*RECORDS TO PROCESS*

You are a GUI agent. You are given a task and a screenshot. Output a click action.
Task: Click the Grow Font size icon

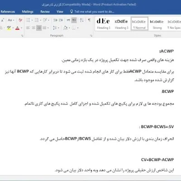click(x=3, y=20)
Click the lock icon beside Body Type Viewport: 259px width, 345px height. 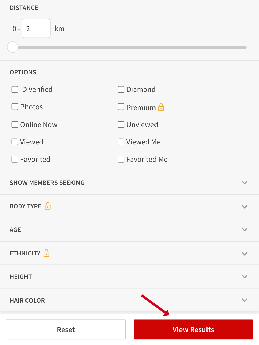[48, 206]
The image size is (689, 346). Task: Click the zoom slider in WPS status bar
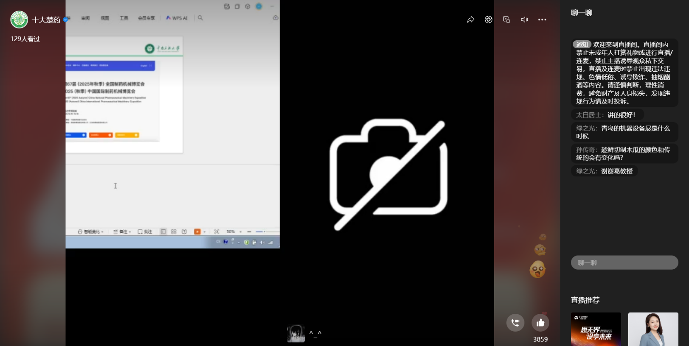pyautogui.click(x=264, y=232)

*WHAT TO DO*
Leave every picture out and set down exactly the lines running from the one with "The image size" to the last line of the material above.

*SOLUTION FOR THIS PROBLEM*
The image size is (689, 346). Task: Click the zoom slider in WPS status bar
pyautogui.click(x=264, y=232)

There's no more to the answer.